[[ INFORMATION SHOWN open ]]

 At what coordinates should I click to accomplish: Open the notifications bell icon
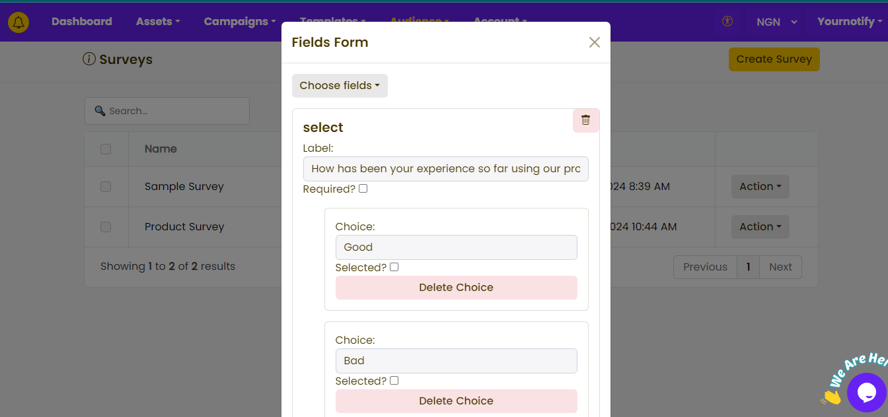[x=18, y=21]
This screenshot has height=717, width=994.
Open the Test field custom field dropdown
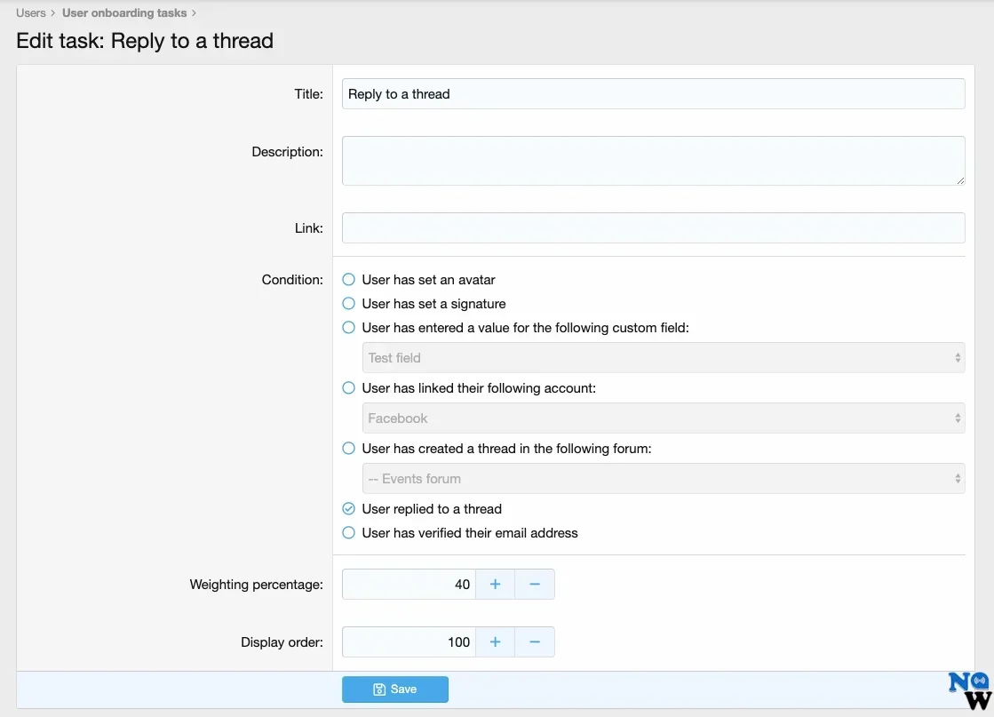(x=663, y=358)
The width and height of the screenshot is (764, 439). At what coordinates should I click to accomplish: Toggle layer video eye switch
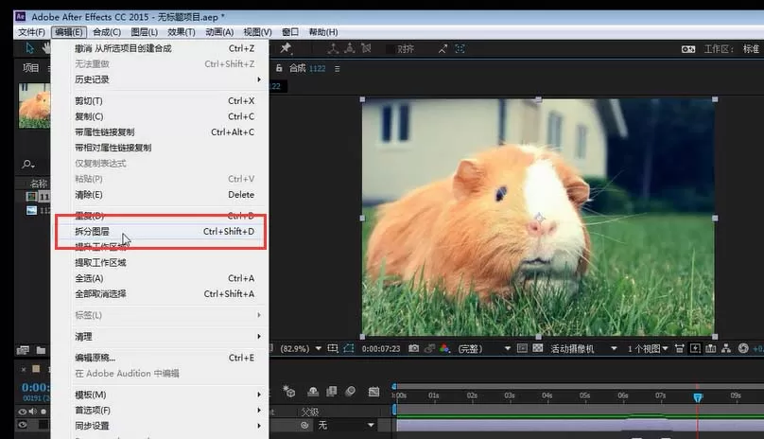point(23,425)
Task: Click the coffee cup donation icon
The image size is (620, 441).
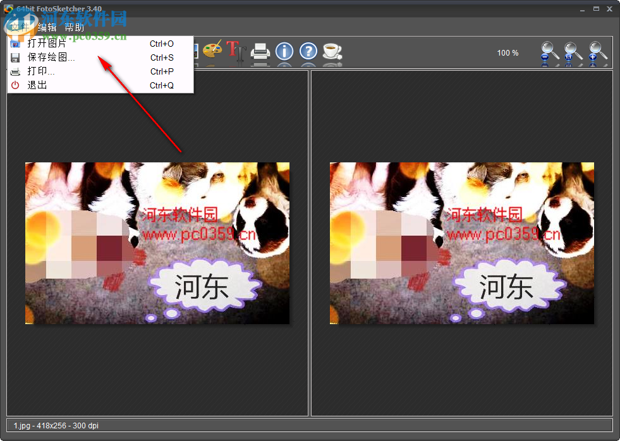Action: coord(331,52)
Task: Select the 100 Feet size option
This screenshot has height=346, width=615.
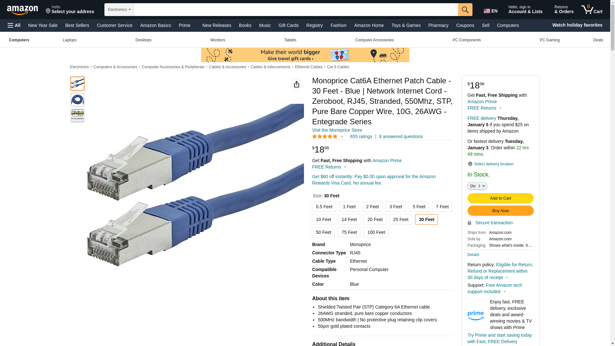Action: point(376,232)
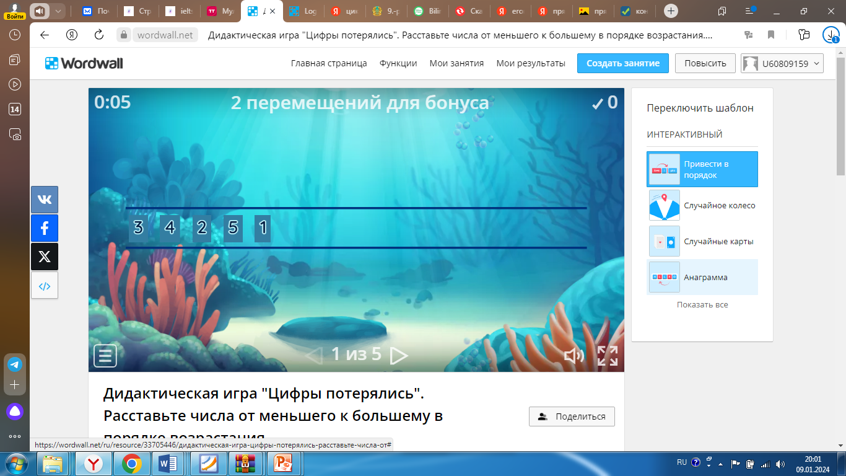Share via X (Twitter) icon
Screen dimensions: 846x476
point(45,257)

[[ INFORMATION SHOWN closed ]]

TASK: Give the records back verbatim, pictures excluded.

TASK ANSWER:
 At what coordinates should I click to accomplish: Open the notifications bell icon
[x=18, y=21]
This screenshot has height=717, width=994.
Open the Test field custom field dropdown
(x=663, y=358)
The width and height of the screenshot is (764, 439). At what coordinates should I click to accomplish: Toggle layer video eye switch
point(23,425)
Task: Click the coffee cup donation icon
The image size is (620, 441).
Action: coord(331,52)
Task: Select the 100 Feet size option
This screenshot has height=346, width=615.
Action: point(376,232)
Share via X (Twitter) icon
Screen dimensions: 846x476
point(45,257)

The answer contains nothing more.